According to different sources, the 2nd of February, the day of the Candelora, signified the end of the winter season to the rural world. If that day was rainy or snowy, winter was going to end, leaving its place to spring; but if it was a pale sunny day, then you would have to wait for spring a little longer.
When I asked nonna Emilia why they say “la braciol” (the pork chop), she told me that they used to have a big pork chop barbecue on the fireplace the day after (February 3rd).
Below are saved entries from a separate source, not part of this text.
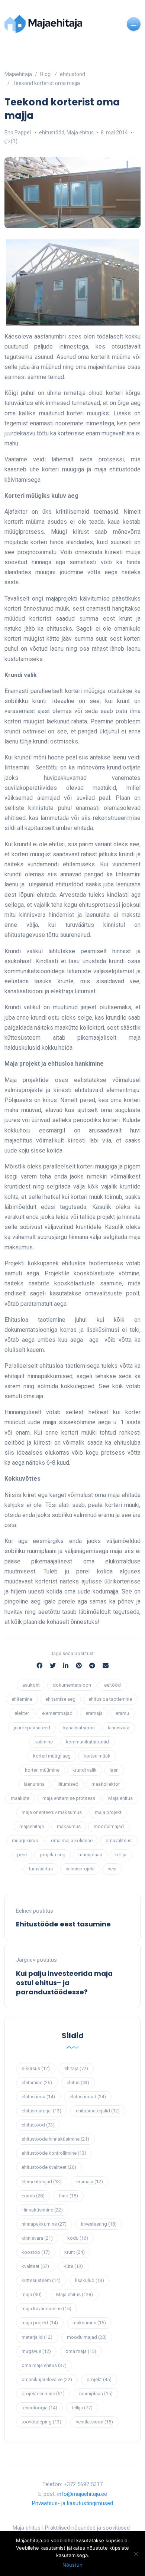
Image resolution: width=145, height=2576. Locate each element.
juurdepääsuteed (32, 1727)
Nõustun (72, 2565)
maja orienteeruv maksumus (52, 1812)
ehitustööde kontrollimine (54, 2153)
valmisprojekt (80, 1868)
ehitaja (76, 2068)
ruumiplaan (90, 1854)
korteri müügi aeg (52, 1756)
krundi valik (84, 1770)
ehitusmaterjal (41, 2111)
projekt (99, 2379)
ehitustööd (51, 132)
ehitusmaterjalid (98, 2111)
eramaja (94, 1713)
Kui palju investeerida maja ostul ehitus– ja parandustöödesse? (64, 1983)
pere (22, 1854)
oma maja (80, 2351)
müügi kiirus (25, 1840)
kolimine (44, 1742)
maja (32, 2294)
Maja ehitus (80, 132)
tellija (120, 1854)
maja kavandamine (46, 2308)
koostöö (36, 2252)
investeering (99, 2224)
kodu (77, 2238)
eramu (122, 1713)
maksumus (69, 1826)
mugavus (36, 2351)
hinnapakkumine (44, 2224)
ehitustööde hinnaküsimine (55, 2139)
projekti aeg (52, 1854)
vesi (112, 1868)
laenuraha (34, 1784)
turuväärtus (41, 1868)
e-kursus (36, 2068)
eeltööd (112, 1685)
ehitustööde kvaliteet (49, 2167)
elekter (21, 1713)
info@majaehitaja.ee (82, 2494)
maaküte (20, 1798)
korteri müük (97, 1756)
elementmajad (57, 1713)
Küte (73, 2266)
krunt (74, 2252)
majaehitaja (31, 1826)
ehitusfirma (38, 2096)
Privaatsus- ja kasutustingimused (72, 2503)
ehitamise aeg (60, 1699)
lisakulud (89, 2280)
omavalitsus (119, 1840)
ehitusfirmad (88, 2096)
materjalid (37, 2337)
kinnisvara (118, 1727)
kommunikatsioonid (87, 1742)
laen (114, 1770)
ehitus (78, 2082)
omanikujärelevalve (47, 2379)
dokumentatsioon (72, 1685)
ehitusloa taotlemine (110, 1699)
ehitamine (22, 1699)
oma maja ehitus (44, 2365)
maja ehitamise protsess (68, 1798)
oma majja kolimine (72, 1840)
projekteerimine (43, 2393)
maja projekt (108, 1812)
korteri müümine (42, 1770)
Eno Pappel (17, 132)
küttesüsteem (41, 2280)
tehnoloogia (39, 2407)
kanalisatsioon (79, 1727)
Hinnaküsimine (42, 2210)
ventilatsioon (94, 2422)
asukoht (31, 1685)
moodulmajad (109, 1826)
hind (68, 2196)
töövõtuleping (41, 2422)
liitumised (68, 1784)
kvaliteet (35, 2266)
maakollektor (105, 1784)
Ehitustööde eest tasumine (63, 1924)
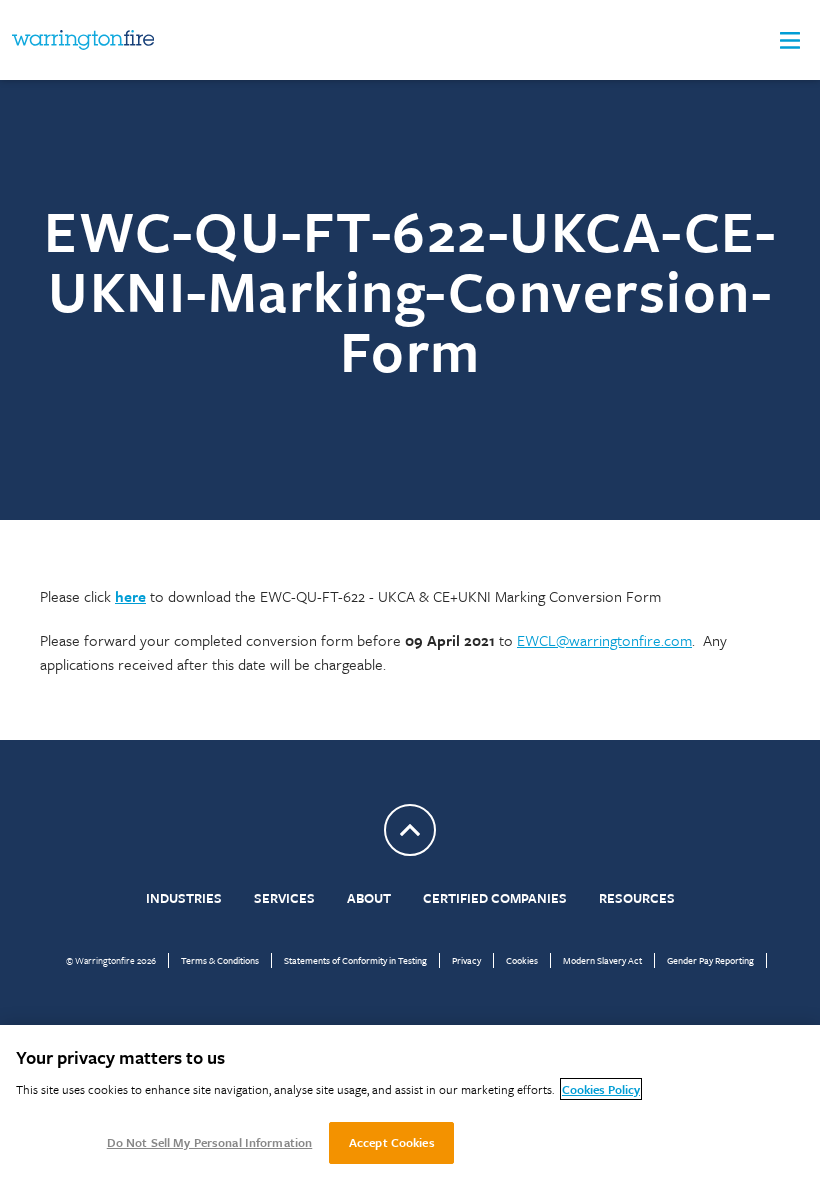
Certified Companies (495, 898)
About (369, 898)
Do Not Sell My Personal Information (210, 1142)
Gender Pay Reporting (710, 960)
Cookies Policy (601, 1089)
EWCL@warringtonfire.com (604, 640)
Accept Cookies (392, 1142)
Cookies (522, 960)
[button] (790, 40)
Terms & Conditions (220, 960)
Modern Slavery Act (602, 960)
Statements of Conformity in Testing (355, 960)
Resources (637, 898)
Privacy (466, 960)
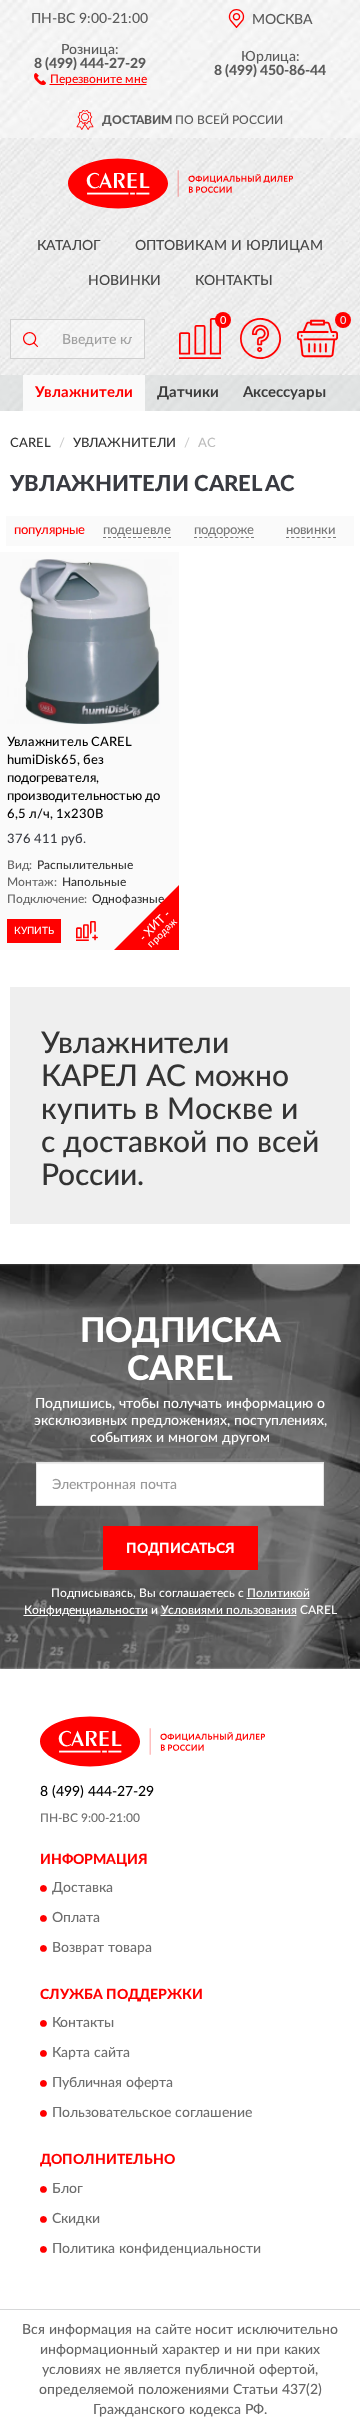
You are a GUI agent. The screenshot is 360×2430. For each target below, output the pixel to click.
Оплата (76, 1918)
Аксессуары (284, 392)
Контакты (234, 281)
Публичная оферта (112, 2084)
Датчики (188, 392)
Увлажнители (84, 392)
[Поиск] (30, 339)
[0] (317, 338)
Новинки (124, 281)
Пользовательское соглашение (152, 2114)
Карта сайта (91, 2054)
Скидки (76, 2219)
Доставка (82, 1888)
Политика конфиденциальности (156, 2249)
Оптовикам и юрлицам (229, 246)
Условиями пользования (229, 1610)
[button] (90, 78)
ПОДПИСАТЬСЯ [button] (180, 1549)
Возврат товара (102, 1948)
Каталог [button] (69, 246)
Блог (67, 2189)
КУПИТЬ (34, 931)
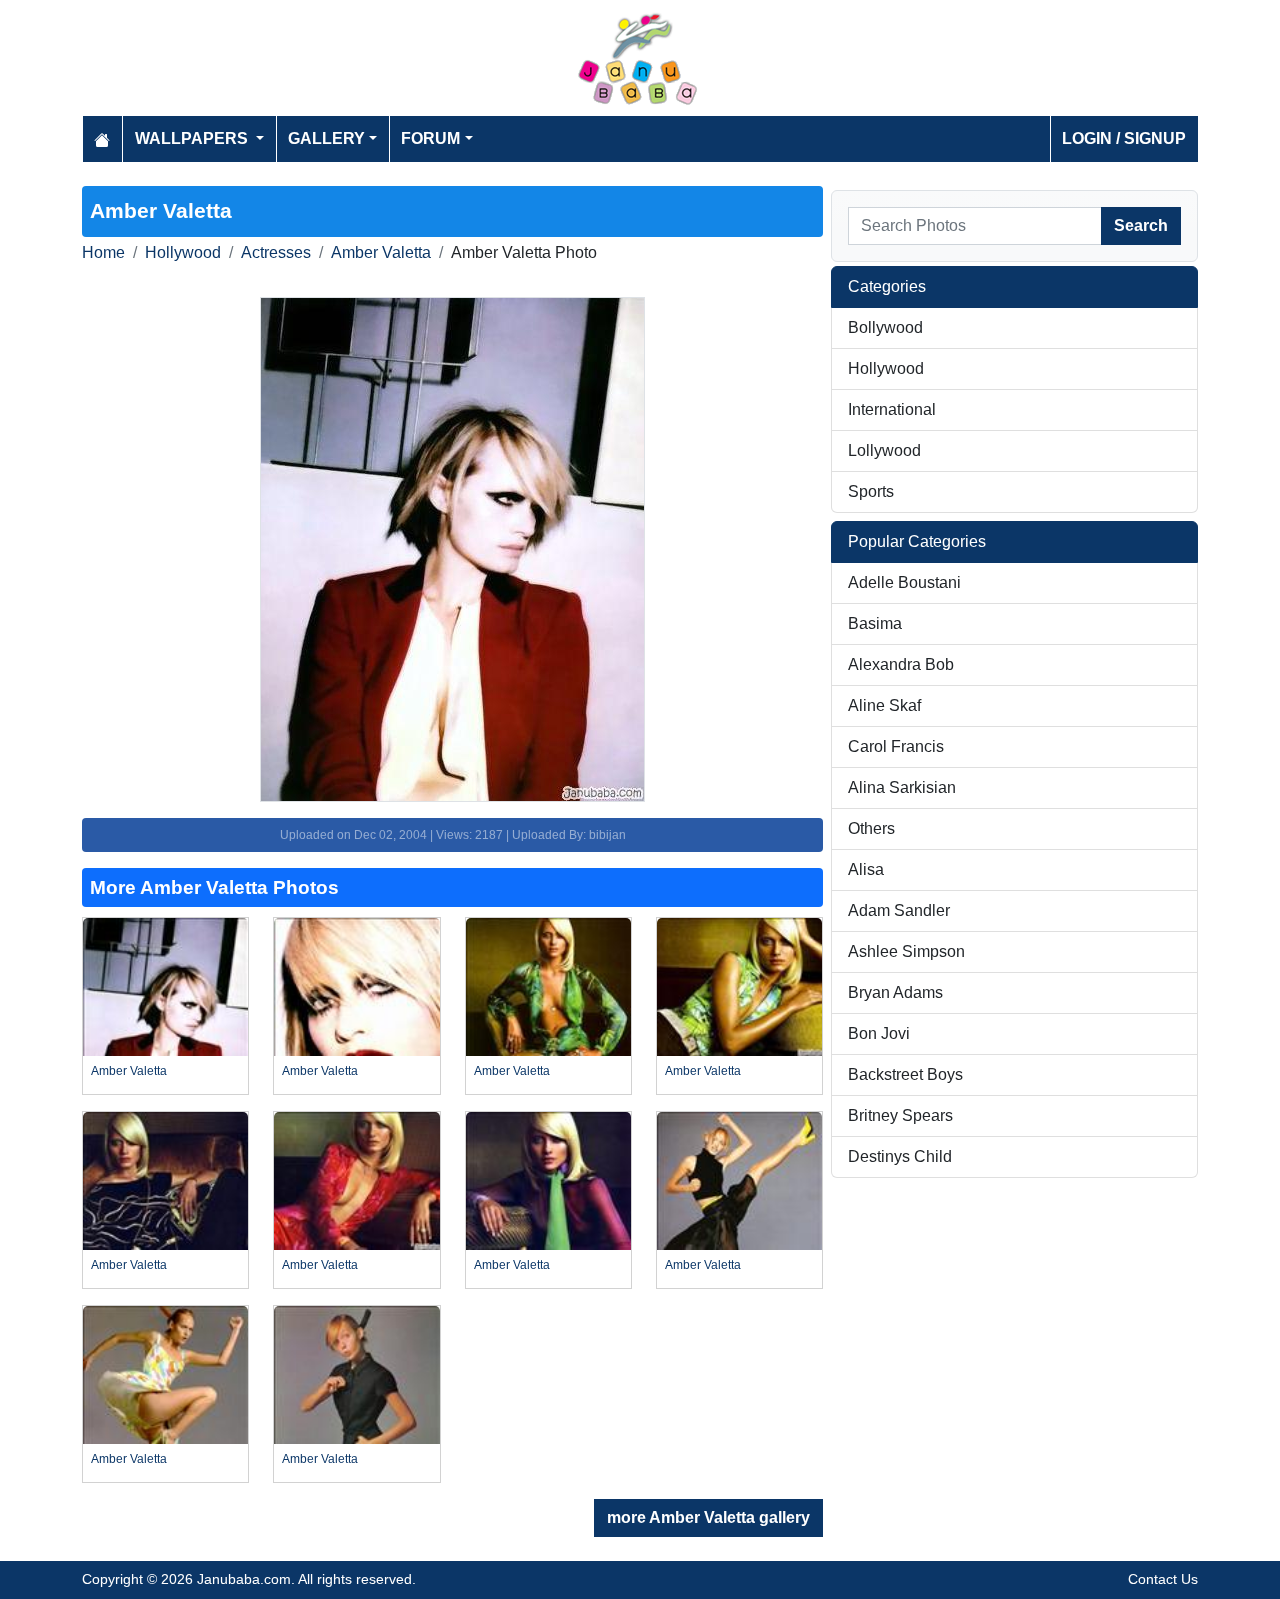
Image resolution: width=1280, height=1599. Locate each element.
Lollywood (884, 450)
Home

La Candelora is also a day linked to the Roman Catholic tradition. Nonna Angela, who is a devotee, said that on this day a mass is celebrated and people bring candles with them (the word “Candelora” comes from the word candela, candle), which are symbols of Christ, coming to Earth to light up the whole world, and they are blessed by the Priest.
Winter had a predominant place in Abruzzo people’s lives: their harvests, their cattle depended on its mildness and length. Its end was very important to predict.
“li quattr brilland” (the four brilliants), as nonna Angela calls it, was another important date to foretell if the cooler weather was going to end soon. The name probably comes from a wrong translation of the word a-brilent, which indicated “the first day of April when it was rainy”. The two versions they told me don’t match perfectly though: nonna Angela says it’s the fourth of April, nonna Emilia remembers that the saying referred to the first four days of April. Nevertheless, they agree on what it meant. “If it rains on “li quattr brilland” day, it will rain for forty days!”, nonna Angela says, as she keeps embroidering her doily. This ancient belief can be found in different regions, not only in Abruzzo. Something more which underlines the importance of weather in ancient times; sayings and rhymes that grew from the ceaseless flow of time, with a beat by the seasons, weather, animals and the rising and setting of the sun.